As informações foram tiradas de documentos e matérias jornalísticas que consultei para escrever "A Represa da Morte", um dos capítulos do livro "Roberto Silveira, a Pedra e o Fogo" (Casa Jorge, 2003).

7 comentários:
Ótima lembrança. Tive uma colega do curso de mestrado da UFRJ, Dilma, que escreveu tese sobre o crime que foi feito contra São João Marcos. Vou ver se encontro a referência do trabalho e coloco aqui.
Abraço
Há uns meses, passando de carro pela Dutra, parei numa biboca chamada Cacaria, que era parte de SJM e hoje é, se não me engano, é Paracambi. Três ou quatro ruas, algumas casas, um boteco, outro comercinho e o cemitério lá no alto, no ponto que deve ser o mais nobre. Fiquei olhando as pessoas, discretamente, para me certificar de que não eram fantasmas. Simas, se um dia alguém precisar de esconder de verdade, não existe lugar melhor. O que fizeram com SJM foi uma maldade, cara. E tudo em nome de algo que era bom: "E o Rio civiliza-se!". Outra coisa, por trás das manobras judiciais da Light estava, nem mais, nem menos, o ilustre dr. Rui Barbosa, que depois de sentar o cacete na Light, assumiu a chefia do jurídico do Polvo Canadense - e isso não me surpreendeu. Pergunte à Dilma qual foi o papel do Oswaldo Cruz nesse fuzuê. Existe a suspeita de que ele teria assinado o laudo condenando SJM sem jamais ter pisado na cidade - se for verdade mesmo, isso com certeza me surpreenderia.
Interessante essa história. Não conhecia.
Leo, o dia de São João Marcos é o mesmo de Cosme e Damião, 27 de setembro. Até uns 10 anos atrás, não sei se ainda fazem isso, os sobreviventes e seus filhos iam ao lugar onde ficava a cidade e faziam piquenique. Um reporter de algum jornal da região (Piraí, Rio Claro, sei lá) perguntou por que eles estavam lá e alguém respondeu: "Hoje a gente veio almoçar em casa".

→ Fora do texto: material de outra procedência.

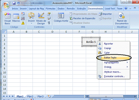Open the Visual Basic editor
This screenshot has height=100, width=139.
tap(7, 19)
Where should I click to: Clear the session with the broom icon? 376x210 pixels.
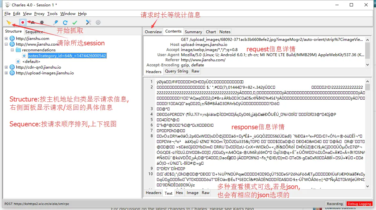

Estou no ultimo ano do curso de História, e minha monografia ´é sobre o desaparecimento de São joão Marcos, e a posição na época entre Light e os governos Estadual e Federal, e uma das minhas referências Bibliograficas e a Senhora Dilma Andrade , ela é simplesmente expert sobre SJM,
Olá, estou no ultimo ano do curso de Historia e minha monografia é sobre a destruição de São João Marcos, dessa forma gostaria de saber de José Sérgio Rocha onde posso conseguir essas informaçoes tão importantes ditas por vc, gostaria de saber o que vc sabe sobre Luis Ascendino Dantas, o lider da resistencia contra a destruição e onde posso encontrar os livros de sua autoria, onde ele relata a historia de São João MARCOS. hÁ DE SE RESSALTAR tbm, não sei se vcs já saberm, mas a Light esta fazendo um parque das ruinas no local, como se fosse um cala a boca definitivo para os remanescentes e seus familiares das cidades vizinhas.
FOI UMA PERDA MUITO GRANDE PARA A CULTURA E PROGRESSO DESSE PAÍS,SJM,
E MUNICIPIO DE RIO CLARO PAROU NO TEMPO...QUE PENA, CIDADE ONDE NASCEU
FAGUNDES VARELLA, SJM CIDADE ONDE NASCEU PEREIRA PASSOS E OUTRA PESSOAS ILUSTRES, COMO :BOIADEIRO, FAZENDEIROS,SENHOURAS SIMPLES SEM NOME IMPORTANTE, MAS QUE DE FATO CONTRIBUIU, MUITO PARA AQUELA IMPORTANTE CIDADE , ONDE ESCOAVA TODA SUA PRODUÇÃO PELO PORTO DE MANGARATIBA-RJ.HOJE EXISTE NO LOCAL UM SITIO ARQUEOLOGICO, VALE A PENA CONHECER E SE EMOCIONAR DESSA HITORIA VIVA QUE NOS FOI ARRANACADA PELOS INTERESSE INTERNACIONAIS.